> Exercise text
=== Section Start ===
NIMS Sets a New World Record for the Highest Conversion Efficiency in Dye-Sensitized Solar Cells

The Photovoltaic Materials Unit of the National Institute for Materials Science set a new world record for the highest conversion efficiency in dye-sensitized solar cell under the Research Topic “Device Physics of Dye-sensitized Solar Cells”.

The unit set the record in the Research Area “Creative research for clean energy generation using solar energy” (Research Supervisor: Masafumi Yamaguchi, Principal Professor, Toyota Technological Institute Graduate School of Engineering) as part of the Core Research of Evolutional Science & Technology (CREST) program sponsored by the Japan Science and Technology Agency (JST).

The highest energy conversion efficiency in dye-sensitized solar cells had remained at 11.1% since 2006. However, in this research, the NIMS Photovoltaic Materials Unit succeeded in improving conversion efficiency to 11.4% by increasing both the cell short-circuit current density and open circuit voltage. This is the highest value was certified by the public test center (AIST, Japan).
=== Section End ===
> What you need to do
A - Copy out the part of the solar cell record text that begins with "The highest energy" and ends with "center (AIST, Japan).", swapping "NIMS Photovoltaic Materials Unit" for "Photovoltaic Materials Unit at NIMS".
B - Answer these questions from the solar cell record text:
(i) What was the highest conversion efficiency in dye-sensitized solar cells from 2006 until this research?
(ii) Who is the Research Supervisor of the Research Area?
(iii) Which agency sponsors the CREST program?

> Supplied records
=== Section Start ===
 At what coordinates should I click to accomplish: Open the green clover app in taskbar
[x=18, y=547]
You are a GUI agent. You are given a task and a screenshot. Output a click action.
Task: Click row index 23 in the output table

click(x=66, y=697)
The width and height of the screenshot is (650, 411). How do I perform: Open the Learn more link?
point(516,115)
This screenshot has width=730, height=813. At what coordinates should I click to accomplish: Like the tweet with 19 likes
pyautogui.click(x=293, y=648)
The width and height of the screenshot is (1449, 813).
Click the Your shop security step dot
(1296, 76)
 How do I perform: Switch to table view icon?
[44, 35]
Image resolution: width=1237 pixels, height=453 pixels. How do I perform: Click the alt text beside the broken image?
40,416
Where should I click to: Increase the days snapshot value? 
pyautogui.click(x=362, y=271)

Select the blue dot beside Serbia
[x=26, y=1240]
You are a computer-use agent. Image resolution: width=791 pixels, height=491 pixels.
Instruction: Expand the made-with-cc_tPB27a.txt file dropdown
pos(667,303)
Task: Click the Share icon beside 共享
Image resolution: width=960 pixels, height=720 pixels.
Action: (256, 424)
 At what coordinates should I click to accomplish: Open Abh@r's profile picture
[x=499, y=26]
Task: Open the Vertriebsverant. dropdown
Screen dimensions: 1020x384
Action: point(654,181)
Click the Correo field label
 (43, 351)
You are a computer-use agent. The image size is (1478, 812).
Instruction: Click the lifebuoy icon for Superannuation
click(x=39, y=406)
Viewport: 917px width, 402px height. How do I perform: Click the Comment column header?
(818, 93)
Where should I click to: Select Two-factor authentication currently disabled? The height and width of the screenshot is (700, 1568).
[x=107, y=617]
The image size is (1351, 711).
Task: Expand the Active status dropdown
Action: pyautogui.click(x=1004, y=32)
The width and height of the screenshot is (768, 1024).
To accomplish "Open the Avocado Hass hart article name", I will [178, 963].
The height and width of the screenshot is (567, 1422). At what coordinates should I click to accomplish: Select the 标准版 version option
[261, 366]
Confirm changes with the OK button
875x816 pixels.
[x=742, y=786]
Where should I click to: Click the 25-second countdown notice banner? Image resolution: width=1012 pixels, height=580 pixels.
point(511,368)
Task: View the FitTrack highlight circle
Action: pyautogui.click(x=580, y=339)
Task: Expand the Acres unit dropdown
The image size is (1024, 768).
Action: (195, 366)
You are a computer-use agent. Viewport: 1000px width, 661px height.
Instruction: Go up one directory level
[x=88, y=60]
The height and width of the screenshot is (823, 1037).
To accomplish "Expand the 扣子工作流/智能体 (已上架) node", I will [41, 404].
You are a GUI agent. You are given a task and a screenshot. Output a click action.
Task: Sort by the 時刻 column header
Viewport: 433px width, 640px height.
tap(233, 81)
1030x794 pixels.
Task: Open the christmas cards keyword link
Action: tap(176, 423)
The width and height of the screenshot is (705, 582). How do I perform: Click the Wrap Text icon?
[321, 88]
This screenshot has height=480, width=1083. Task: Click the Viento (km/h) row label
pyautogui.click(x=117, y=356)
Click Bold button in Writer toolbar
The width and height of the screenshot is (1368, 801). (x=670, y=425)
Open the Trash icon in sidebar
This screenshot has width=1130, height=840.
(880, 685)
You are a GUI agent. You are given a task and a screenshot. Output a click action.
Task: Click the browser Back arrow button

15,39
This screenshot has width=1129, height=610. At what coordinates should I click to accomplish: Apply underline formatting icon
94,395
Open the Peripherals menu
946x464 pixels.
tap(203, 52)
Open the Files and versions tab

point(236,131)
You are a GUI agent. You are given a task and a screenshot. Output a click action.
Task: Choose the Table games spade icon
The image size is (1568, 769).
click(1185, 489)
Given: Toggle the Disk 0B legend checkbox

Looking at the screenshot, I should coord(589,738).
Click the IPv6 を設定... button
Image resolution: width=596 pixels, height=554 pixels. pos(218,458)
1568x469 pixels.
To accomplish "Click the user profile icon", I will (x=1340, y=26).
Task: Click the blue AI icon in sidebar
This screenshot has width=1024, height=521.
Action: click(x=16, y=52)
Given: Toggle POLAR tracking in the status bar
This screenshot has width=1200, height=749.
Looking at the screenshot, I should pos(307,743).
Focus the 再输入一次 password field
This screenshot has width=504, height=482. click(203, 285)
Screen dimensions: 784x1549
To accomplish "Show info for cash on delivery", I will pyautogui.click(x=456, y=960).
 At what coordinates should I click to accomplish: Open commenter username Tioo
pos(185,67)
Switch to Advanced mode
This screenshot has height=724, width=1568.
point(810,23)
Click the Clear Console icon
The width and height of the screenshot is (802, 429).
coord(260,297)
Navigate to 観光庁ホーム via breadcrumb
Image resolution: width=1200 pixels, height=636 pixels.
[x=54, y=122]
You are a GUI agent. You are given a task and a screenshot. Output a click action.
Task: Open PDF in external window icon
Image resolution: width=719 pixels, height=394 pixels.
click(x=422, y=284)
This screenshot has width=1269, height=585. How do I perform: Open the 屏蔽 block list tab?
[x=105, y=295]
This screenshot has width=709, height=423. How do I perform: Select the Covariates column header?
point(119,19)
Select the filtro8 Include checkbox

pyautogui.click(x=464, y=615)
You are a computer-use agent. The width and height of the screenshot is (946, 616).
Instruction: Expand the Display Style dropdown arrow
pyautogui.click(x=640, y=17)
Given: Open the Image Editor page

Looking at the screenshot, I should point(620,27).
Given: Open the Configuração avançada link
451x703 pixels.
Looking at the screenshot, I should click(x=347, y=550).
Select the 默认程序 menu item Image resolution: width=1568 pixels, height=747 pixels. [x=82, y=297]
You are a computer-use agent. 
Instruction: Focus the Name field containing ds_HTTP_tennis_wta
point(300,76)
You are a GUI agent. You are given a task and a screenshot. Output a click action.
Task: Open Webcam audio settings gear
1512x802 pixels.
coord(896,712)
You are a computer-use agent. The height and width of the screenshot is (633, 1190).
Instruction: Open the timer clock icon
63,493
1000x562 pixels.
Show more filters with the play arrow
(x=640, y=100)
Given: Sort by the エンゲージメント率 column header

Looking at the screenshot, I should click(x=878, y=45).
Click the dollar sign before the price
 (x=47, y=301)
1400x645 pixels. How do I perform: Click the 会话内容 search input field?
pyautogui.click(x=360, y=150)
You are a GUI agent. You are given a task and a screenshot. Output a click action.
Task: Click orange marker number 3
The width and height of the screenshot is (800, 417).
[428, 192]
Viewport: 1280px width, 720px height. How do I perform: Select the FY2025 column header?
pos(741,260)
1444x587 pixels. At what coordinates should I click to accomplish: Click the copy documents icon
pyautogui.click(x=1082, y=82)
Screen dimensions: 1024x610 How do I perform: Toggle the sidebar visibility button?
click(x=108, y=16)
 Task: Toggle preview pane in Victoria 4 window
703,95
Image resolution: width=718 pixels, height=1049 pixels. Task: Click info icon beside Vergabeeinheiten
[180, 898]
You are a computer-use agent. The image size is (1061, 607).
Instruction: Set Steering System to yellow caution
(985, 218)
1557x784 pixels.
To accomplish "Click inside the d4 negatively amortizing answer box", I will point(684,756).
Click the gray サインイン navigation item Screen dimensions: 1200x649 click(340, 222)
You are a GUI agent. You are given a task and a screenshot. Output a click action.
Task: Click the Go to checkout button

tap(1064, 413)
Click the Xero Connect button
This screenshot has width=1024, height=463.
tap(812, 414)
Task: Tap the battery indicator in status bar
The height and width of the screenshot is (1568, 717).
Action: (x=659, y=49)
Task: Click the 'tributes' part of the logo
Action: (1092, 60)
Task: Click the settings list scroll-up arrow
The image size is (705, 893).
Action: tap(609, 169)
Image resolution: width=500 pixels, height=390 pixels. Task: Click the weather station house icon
=== Section End ===
> Task responses
A -
The highest energy conversion efficiency in dye-sensitized solar cells had remained at 11.1% since 2006. However, in this research, the Photovoltaic Materials Unit at NIMS succeeded in improving conversion efficiency to 11.4% by increasing both the cell short-circuit current density and open circuit voltage. This is the highest value was certified by the public test center (AIST, Japan).

B -
(i) 11.1%
(ii) Masafumi Yamaguchi
(iii) The Japan Science and Technology Agency (JST)